Left-wing MSNBC host Joy Reid proposed a strange a conspiracy theory regarding popular Fox News’ Tucker Carlson this week, claiming the rival host uses “fascist” codes “for conservative White men who need laser beams to make White babies.”
Reid claimed that a recent Carlson segment exploring reported declines in male testosterone levels was “far more nefarious,” referencing a “so-called decline in masculinity and the rise of the Left.”
“The ‘decline of real men’ is code for conservative White men who need lasers beams to make White babies,” Reid claimed after denouncing Carlson’s “blatantly fascist posturing.”
“What’s scarier is what the rhetoric translates into, from book banning to abortion bans and laws that regulate procreation in women’s bodies,” Reid warned. “And what is now an obsession with the false notion scary liberals are going to turn your kids, meaning your sons, trans.”
MSNBC’s @JoyAnnReid on @TuckerCarlson’s “blatantly fascist” segment on testosterone: “'The decline of real men' is code for conservative white men who need laser beams to make white babies” pic.twitter.com/1tP5YOSLNe
— Tom Elliott (@tomselliott) April 19, 2022
Reid’s comments about White men needing lasers beams “to make White babies” was pointed out by some critics as particularly ironic considering she expressed support for the false conspiracy theory that Rep. Marjorie Taylor Greene blamed “Jewish space lasers” for the country’s woes.
The MSNBC host is not the only corporate television personality to voice complaints about Carlson in rcent weeks.

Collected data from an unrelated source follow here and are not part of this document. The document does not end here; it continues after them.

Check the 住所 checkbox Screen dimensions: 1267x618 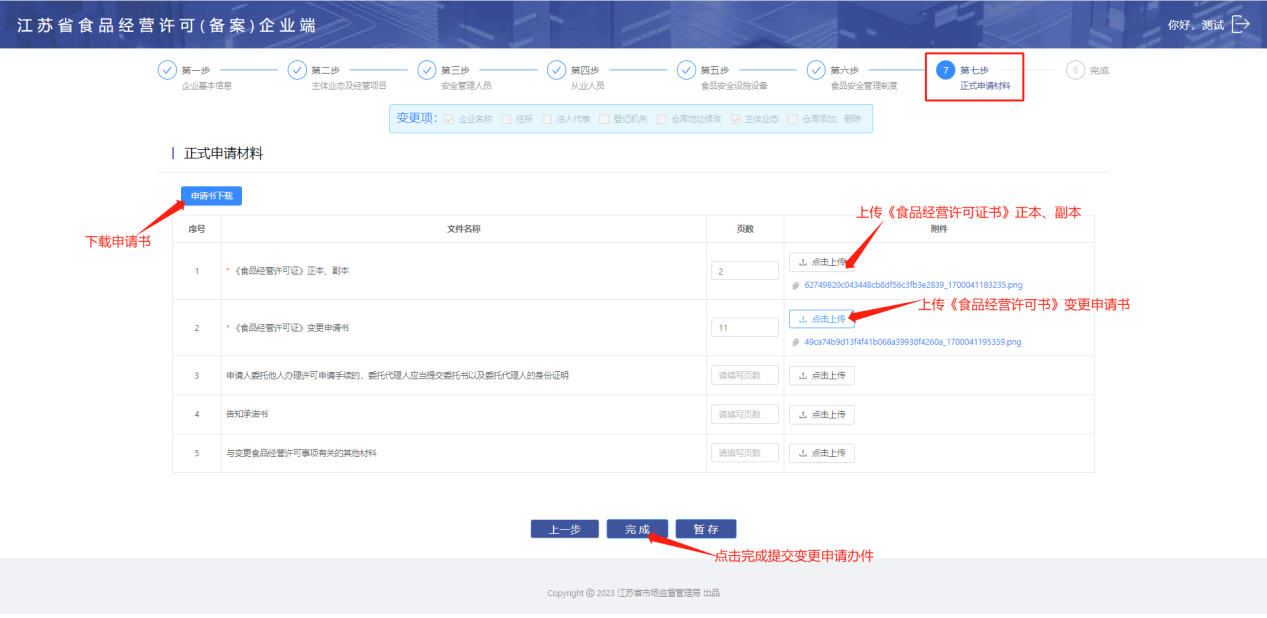coord(507,119)
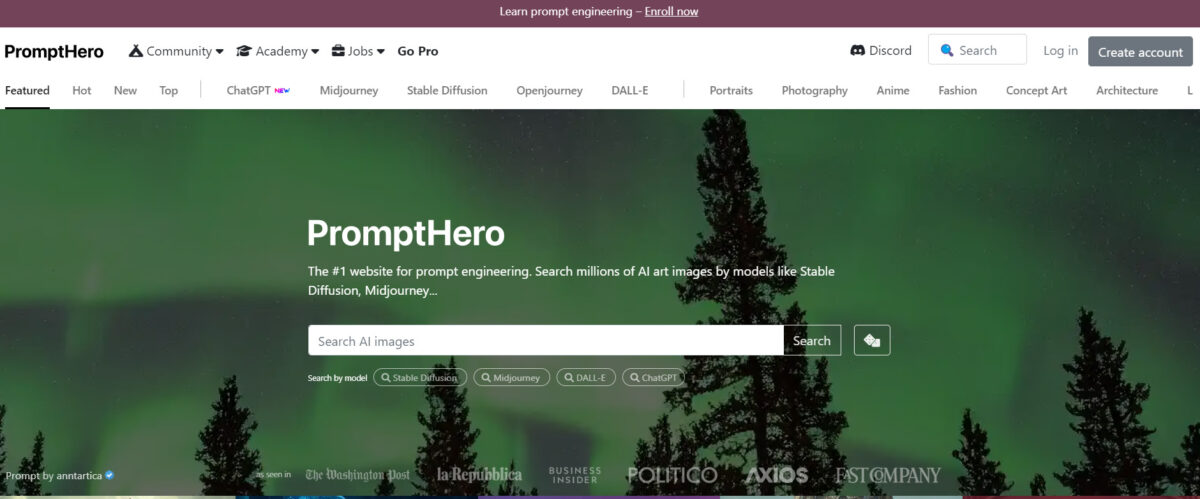Click inside the Search AI images field
The width and height of the screenshot is (1200, 499).
[x=545, y=340]
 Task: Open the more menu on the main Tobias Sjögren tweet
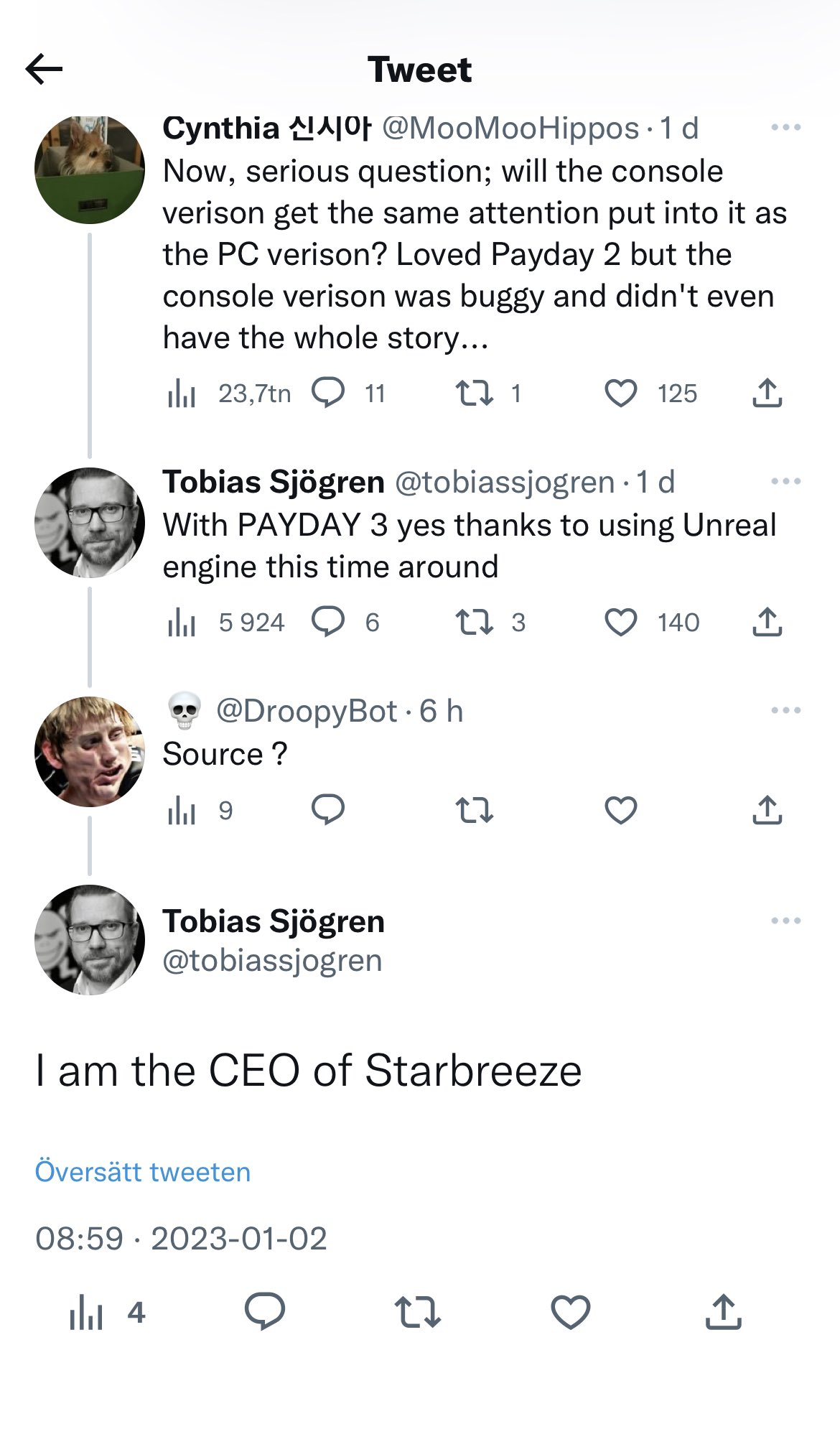[x=785, y=921]
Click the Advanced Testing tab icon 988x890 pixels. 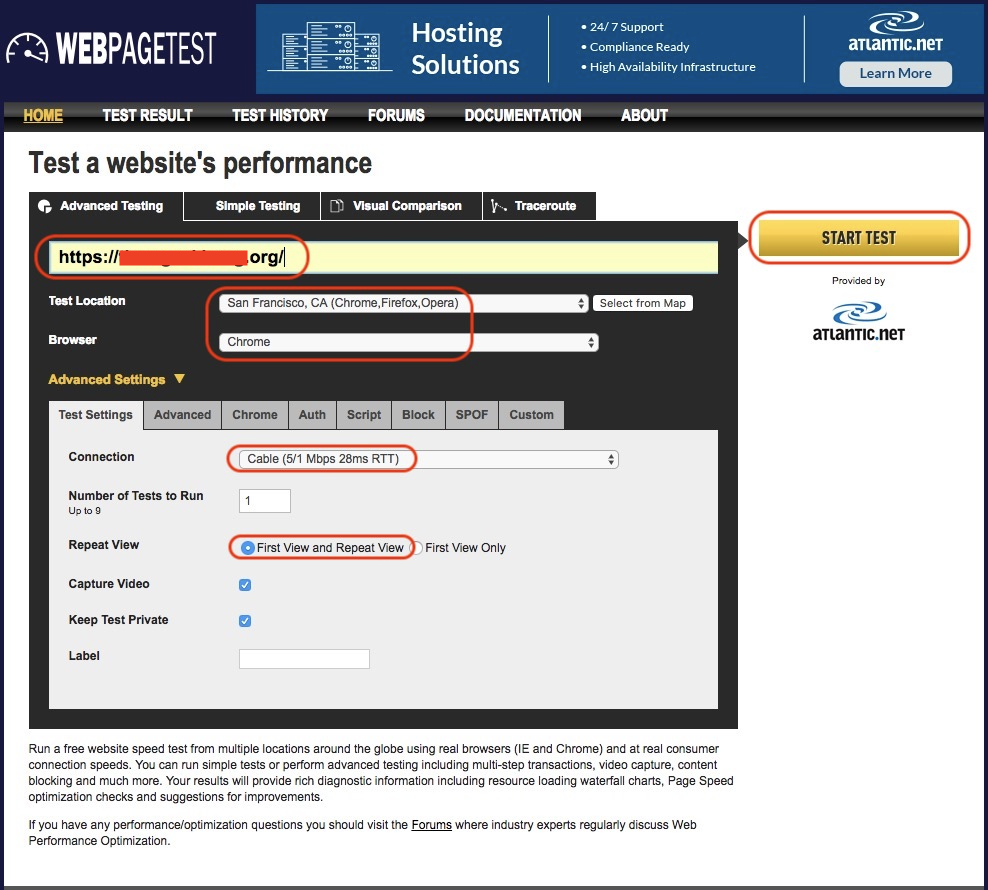(44, 206)
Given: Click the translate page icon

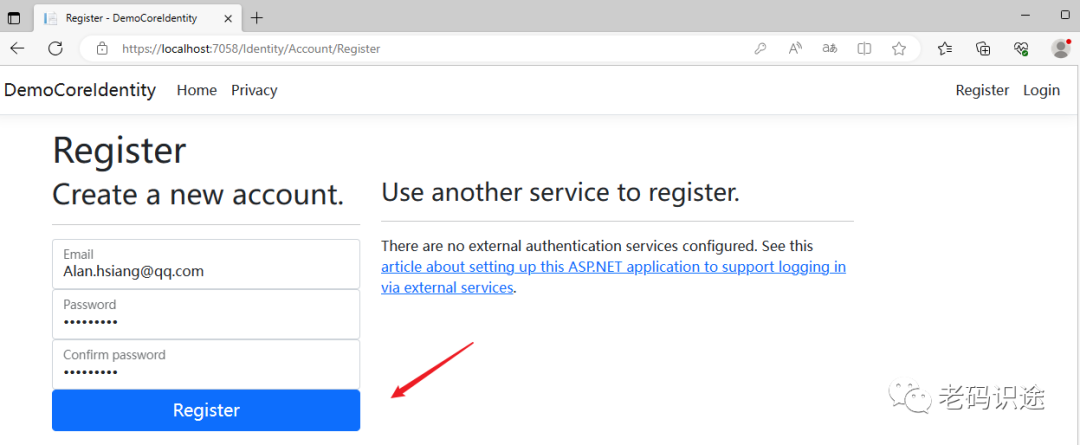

The View hosts Whoopi Goldberg and Ana Navarro advocated for the arrest of Tulsi Gabbard and Tucker Carlson for spreading “false Russian propaganda,” after the former Democrat presidential candidate and Fox News host both highlighted the facts surrounding the US-funded biolabs in Ukraine.
Ana Navarro demanded that the directors board of Fox News “step in” to punish Carlson, or risk Fox News becoming “Russian state TV.”
Joy Behar insinuated that Carlson was being paid to peddle the alleged “disinformation.”
“They used to arrest people for doing stuff like this,” Goldberg said. “If they thought you were colluding with a Russian agent, and if they thought you were putting out information or taking information and handing it over to Russia, they used to actually investigate stuff like this, and I guess now there seems to be no bars,” Goldberg said, seemingly yearning for the days of Joseph McCarthy and the Red Scare.”